The study was published in Nature Communications on Nov. 11. It was conducted by researchers from the Institute of Atmospheric Physics (IAP) of the Chinese Academy of Sciences and the Max Planck Institute for Meteorology.
The Pacific Walker circulation, a large east-west atmospheric circulation along the equatorial Pacific, is observed strengthening during recent decades (1980–2015). The strength of Walker circulation can regulate the heat budget of the global climate system via air-sea interactions and has extensive impacts on water cycle over regions like the South Asia, the Maritime Continent and the Amazon basin.
However, the physical driving mechanisms of the observed strengthening trend of the Walker circulation remain unclear. A range of factors may have contributed to the observed changes of the Walker circulation, including external forcing and natural variability.
The study showed evidence that natural decadal variability related to the Pacific Ocean played a more significant role in modulating the Pacific Walker circulation change and the Walker circulation was projected to weaken in the coming decades.
The phase transition from positive-to-negative of the ENSO-like fluctuations, known as the Interdecadal Pacific Oscillation, could explain 63% (~51–72%) of the observed Pacific Walker circulation strengthening over the period of 1980–2015, according to Zhou Tianjun, a senior scientist at IAP, the corresponding author of the study.
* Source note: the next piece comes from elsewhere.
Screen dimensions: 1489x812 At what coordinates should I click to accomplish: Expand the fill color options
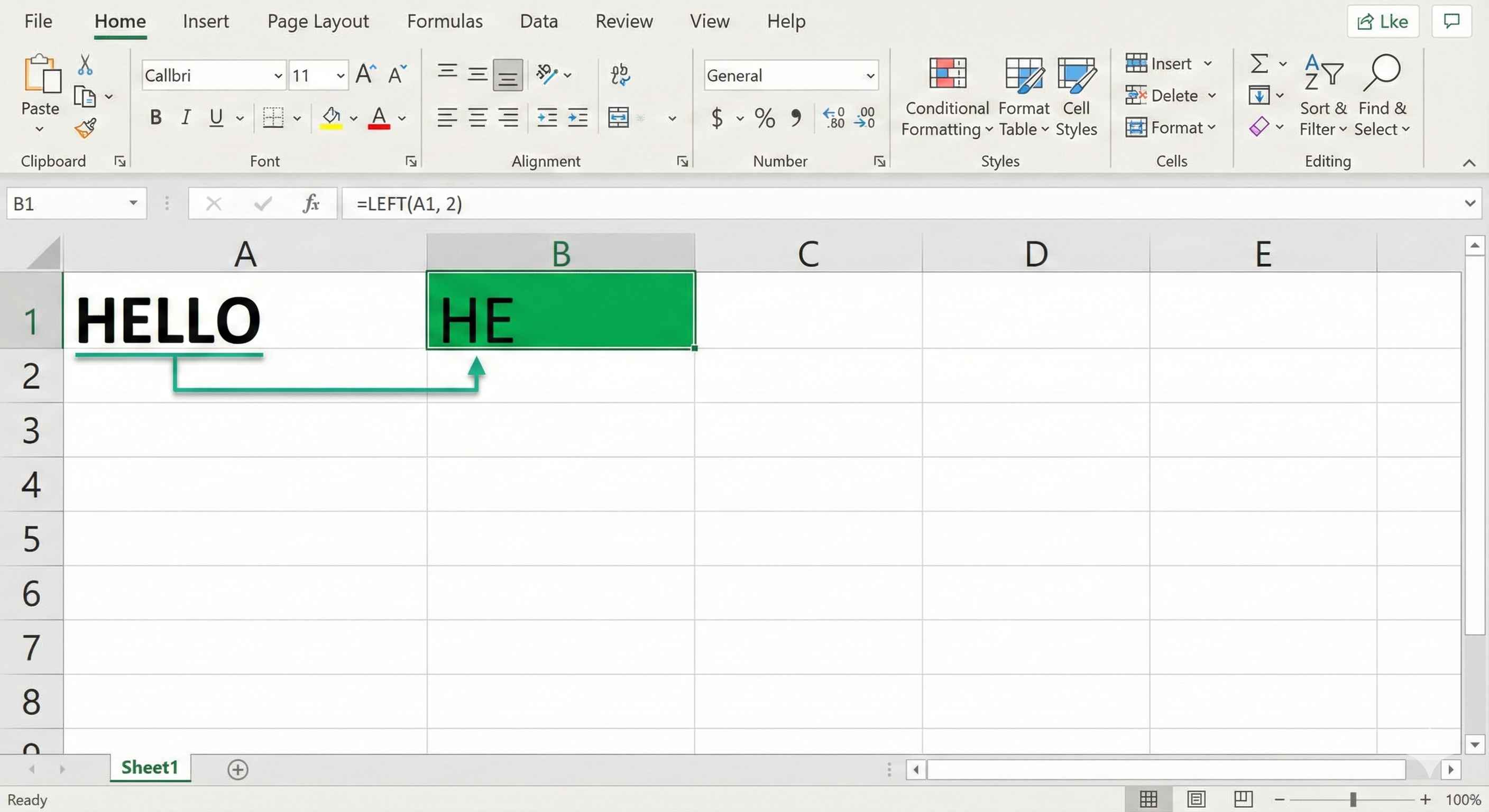click(x=354, y=118)
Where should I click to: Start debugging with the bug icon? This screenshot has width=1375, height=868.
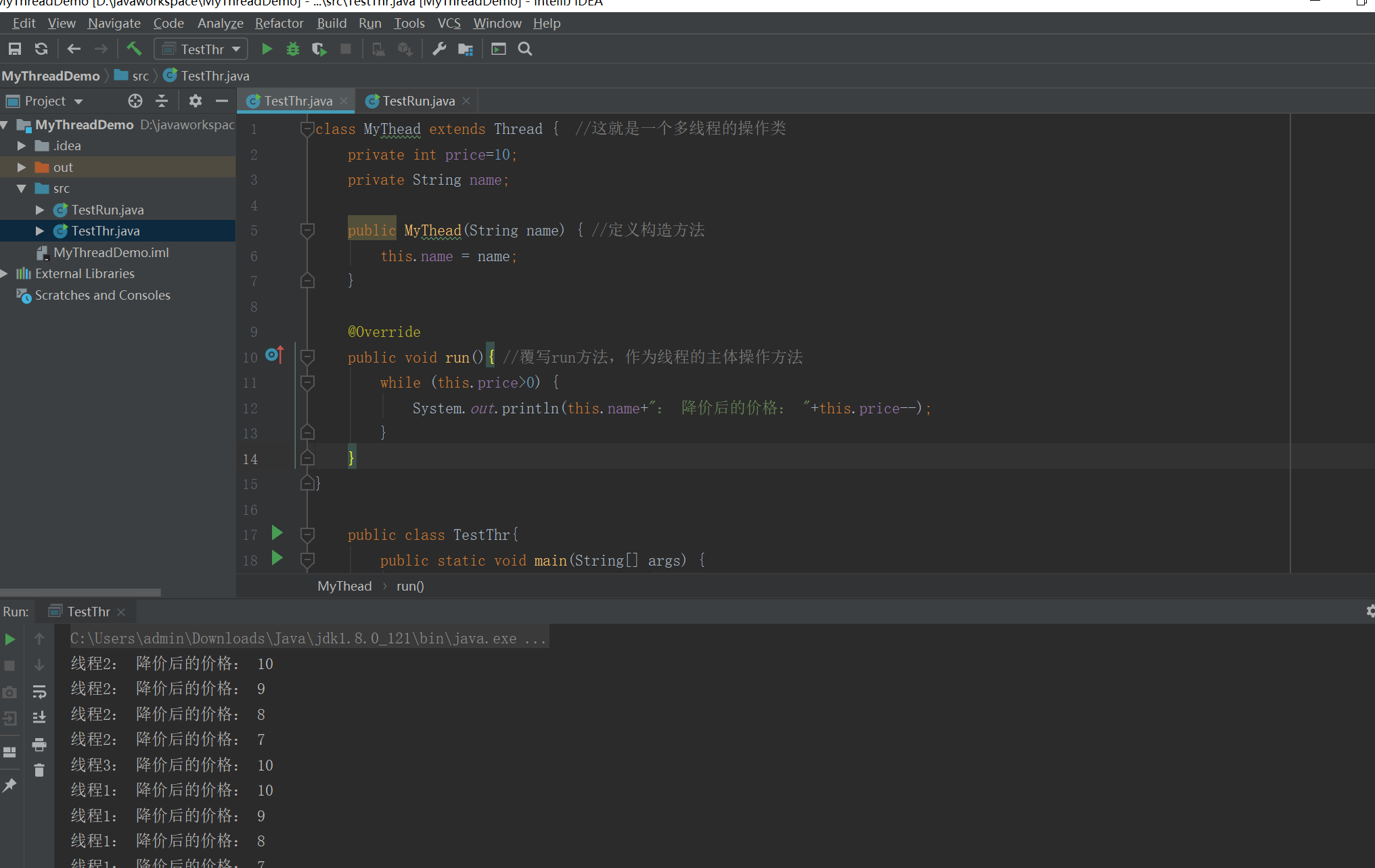coord(292,49)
Zhou is also a professor at the University of Chinese Academy of Sciences (UCAS).
“Based on the large ensemble simulations from six climate models, we quantified the contributions of external forcing and natural variability to the long-term change of the Pacific Walker circulation for the first time. We have identified the leading role of the Pacific Ocean in driving the decadal change of the Walker circulation and provided a constrained projection of its near-future change,” said Wu Mingna, the first author of the study, who is a Ph.D student from the UCAS.
“Looking into the future, the phase of Interdecadal Pacific Oscillation in the Pacific Ocean could last into the coming decades and the Walker circulation is likely to weaken if we use the IPO phase predicted by the most skillful ensemble members to constrain the PWC projection,” said Li Chao, a climate modeler at the Max Planck Institute for Meteorology, co-author of the study. “Consequently, the South Asia summer monsoon rainfall might be reduced, the northern part of the western Amazon is likely to experience a drier climate, and less rainfall is expected over large areas of the Maritime Continents.”
These findings highlight an urgent need to improve the prediction of IPO and other decadal internal modes of climate variability.